The median number of retrieved lymph nodes were 9 (Q1,Q3: 4,15) and the median number of positive retrieved lymph nodes were 2 (Q1,Q3: 1,3). The median LNR was 0.22 (Q1,Q3: 0.11, 0.50). X-tile analysis of CSS data of NSCLC cases from the SEER registry showed that the optimal LNR cut-off points were 0.28 and 0.81, which divided the entire cohort into low (LNR1 ≤ 0.28; n = 6580, 58%), middle (0.28 < LNR2 < 0.81; n = 3025, 26.7%), and high (LNR3 > 0.81; n = 1736, 15.3%) subsets. Kaplan-Meier analysis further showed that patients with a low LNR had a significantly higher CCS versus patients with middle or high LNR (P < 0.001) (Fig. 3a). Chi-square test showed a significant association of LNR with the median number of retrieved lymph nodes as well as the median number of positive and negative lymph nodes (P < 0.001) and pT and pN stage (Chi-square test, P < 0.001) (Supplementary Table 1). Our multivariate Cox regression analysis using LNR as a covariate further showed that higher LNR was an independent and significant adverse predictor of CSS (LNR3 vs. LNR1: HR: 2.73 95%CI 2.49, 2.99; P < 0.001) (Fig. 3b).

Fig. 3
figure3

Cancer-specific survival (a) of patients with lung cancer in the SEER database are stratified using the optimal cut-off points (0.28 and 0.81) of lymph node ratio (LNR) by X-tile analysis: LNR1 ≤ 0.28; 0.28 < LNR2 < 0.81; LNR3 > 0.81. Forest plots showing results of multivariate Cox regression analysis using LNR as a covariate for prediction of CSS (b).

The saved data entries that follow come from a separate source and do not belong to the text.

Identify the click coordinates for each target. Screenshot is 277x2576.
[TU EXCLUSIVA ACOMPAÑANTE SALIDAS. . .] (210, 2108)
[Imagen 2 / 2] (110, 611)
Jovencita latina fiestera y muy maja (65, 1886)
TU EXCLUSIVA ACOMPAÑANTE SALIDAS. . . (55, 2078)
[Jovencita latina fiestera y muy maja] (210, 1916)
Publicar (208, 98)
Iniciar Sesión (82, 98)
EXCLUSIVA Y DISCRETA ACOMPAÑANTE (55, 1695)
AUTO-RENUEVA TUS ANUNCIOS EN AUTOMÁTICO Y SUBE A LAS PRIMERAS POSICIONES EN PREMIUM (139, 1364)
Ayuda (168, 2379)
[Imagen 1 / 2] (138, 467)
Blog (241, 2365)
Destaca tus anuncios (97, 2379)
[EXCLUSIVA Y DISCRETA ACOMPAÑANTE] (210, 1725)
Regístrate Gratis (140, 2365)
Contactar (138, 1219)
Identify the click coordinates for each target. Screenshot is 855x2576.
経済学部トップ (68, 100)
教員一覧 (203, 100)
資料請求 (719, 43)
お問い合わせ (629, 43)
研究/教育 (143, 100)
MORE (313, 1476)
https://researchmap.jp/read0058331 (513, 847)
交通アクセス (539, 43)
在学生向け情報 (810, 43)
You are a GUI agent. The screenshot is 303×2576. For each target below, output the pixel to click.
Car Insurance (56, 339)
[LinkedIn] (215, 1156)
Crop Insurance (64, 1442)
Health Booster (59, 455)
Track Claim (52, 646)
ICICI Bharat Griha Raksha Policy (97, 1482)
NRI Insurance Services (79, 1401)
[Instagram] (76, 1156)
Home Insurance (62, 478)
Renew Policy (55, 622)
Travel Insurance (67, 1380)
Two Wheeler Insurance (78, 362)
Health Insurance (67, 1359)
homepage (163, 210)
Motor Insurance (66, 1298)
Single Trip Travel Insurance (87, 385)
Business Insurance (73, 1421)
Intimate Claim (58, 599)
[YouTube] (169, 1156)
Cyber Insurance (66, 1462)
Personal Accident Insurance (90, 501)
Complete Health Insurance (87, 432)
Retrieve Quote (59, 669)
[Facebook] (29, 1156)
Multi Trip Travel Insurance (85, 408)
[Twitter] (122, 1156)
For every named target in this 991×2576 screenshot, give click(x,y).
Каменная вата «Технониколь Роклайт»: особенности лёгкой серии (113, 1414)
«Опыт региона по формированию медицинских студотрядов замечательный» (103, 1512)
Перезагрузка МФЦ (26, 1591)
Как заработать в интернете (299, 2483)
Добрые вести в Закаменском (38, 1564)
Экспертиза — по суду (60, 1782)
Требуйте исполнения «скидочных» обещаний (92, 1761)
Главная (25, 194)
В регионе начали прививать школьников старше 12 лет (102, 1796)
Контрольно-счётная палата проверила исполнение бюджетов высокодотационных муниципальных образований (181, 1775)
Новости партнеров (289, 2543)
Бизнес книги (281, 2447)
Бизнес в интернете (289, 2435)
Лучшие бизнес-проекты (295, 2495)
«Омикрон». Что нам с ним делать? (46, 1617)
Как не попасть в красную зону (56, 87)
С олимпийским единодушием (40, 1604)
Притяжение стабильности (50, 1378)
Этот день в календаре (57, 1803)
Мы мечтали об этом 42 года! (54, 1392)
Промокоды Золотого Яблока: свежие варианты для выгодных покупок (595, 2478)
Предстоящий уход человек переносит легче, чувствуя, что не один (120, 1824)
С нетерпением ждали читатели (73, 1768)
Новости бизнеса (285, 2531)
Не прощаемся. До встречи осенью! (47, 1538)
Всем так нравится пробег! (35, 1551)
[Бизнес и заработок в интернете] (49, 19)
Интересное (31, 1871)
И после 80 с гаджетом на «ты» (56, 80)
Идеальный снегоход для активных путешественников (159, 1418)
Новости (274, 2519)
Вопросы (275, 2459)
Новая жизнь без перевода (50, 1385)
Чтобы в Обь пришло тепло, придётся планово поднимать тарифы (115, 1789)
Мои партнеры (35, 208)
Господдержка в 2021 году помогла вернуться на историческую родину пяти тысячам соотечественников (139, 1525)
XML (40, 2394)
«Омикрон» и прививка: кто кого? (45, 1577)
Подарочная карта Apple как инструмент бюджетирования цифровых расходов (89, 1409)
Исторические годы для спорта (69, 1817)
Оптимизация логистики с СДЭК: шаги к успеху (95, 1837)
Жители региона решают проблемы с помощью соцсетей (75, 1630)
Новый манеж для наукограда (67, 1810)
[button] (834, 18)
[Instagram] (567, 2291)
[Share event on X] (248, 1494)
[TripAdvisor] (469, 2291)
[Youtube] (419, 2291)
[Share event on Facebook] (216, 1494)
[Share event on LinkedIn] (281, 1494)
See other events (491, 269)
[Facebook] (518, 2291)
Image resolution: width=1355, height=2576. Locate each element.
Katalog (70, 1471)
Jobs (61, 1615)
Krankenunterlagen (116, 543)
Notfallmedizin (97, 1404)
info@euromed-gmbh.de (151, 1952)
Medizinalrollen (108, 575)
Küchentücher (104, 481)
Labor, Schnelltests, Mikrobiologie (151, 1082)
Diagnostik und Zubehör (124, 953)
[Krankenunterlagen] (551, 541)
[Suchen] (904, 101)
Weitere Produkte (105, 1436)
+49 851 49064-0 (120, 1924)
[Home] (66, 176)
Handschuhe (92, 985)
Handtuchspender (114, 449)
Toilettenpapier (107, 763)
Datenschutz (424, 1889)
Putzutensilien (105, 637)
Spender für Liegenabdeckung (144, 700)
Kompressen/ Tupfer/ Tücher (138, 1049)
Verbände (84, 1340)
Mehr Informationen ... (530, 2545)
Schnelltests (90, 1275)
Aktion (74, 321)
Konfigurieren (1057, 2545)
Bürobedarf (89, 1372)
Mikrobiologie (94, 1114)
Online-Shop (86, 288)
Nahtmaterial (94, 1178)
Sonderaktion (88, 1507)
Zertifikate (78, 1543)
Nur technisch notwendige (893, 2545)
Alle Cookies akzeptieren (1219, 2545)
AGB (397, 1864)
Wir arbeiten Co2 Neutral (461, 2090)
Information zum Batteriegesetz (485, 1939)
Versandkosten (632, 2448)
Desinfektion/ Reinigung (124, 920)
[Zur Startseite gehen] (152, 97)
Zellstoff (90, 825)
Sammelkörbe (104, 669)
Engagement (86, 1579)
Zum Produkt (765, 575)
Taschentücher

Forest plots showing results of multivariate Cox regression analysis using pN as a covariate for prediction of CSS (c). On the basis of the Cox model, prespecified subgroup analyses of covariates of interest were conducted to estimate hazard ratios (HR) with 95% confidence intervals (CI) and to test for interaction among subgroups with the use of two-sided P values. A HR of less than 1 implies a lower risk of death

Our multivariable competing risks regression analysis, with inclusion of LNR and N stage, respectively, revealed that LNR was an independent and significant adverse predictor of CSS (LNR2 vs. LNR1: SHR: 1.56, 95%CI: 1.47,1.67, P < 0.001; LNR3 vs. LNR1: SHR: 2.54, 95%CI: 2.30,2.80, P < 0.001) (Table 2). Moreover, our multivariate Cox regression analysis using pN as a covariate showed that higher pN was an independent and significant adverse predictor of CSS (N2 vs. N1: HR: 1.58, 95%CI 1.49, 1.68; P < 0.001 and N3 vs. N1: HR: 2.95, 95%CI 2.50, 3.49; P < 0.001) (Fig. 3c). Furthermore, our multivariable competing risks regression analysis, with inclusion of LNR and N stage, respectively, revealed that pN was an independent and significant adverse predictor of CSS (N2 vs. N1: SHR: 1.54, 95%CI: 1.45,1.63, P < 0.001; N3 vs. N1: SHR: 2.81, 95%CI: 2.32,3.41,P < 0.001) (Table 2). Assessment of the two multivariate Cox models incorporating LNR and pN as covariates showed that LNR had a lower AIC value (LNR vs pN: 2137.4 vs 2391.7 for OS and 2064.3 vs 2301.3 for CSS) and was, hence, a better prognostic indicator of CSS and OS than pN.

Table 2 Competing risks regression analysis with separate inclusion of the lymph node ratio (LNR) and pN stage as a covariate

Prognostic stratification of pN diseases by LNR

We further sought to elucidate the relationship between LNR and pN stage as lymph node involvement is one of the most critical determinants of clinical outcomes and dictates treatment strategy of resectable NSCLC patients. A significantly greater proportion of patients whose LNR was ≤0.28 had N1 disease (LNR1 69.8% vs. LNR3:18.0%; P < 0.001). Meanwhile, a significantly greater proportion of patients whose LNR was > 0.81 had N3 stage (LNR3: 26.8% vs. LNR1: 1.0% and LNR2: 2.1%; P < 0.001).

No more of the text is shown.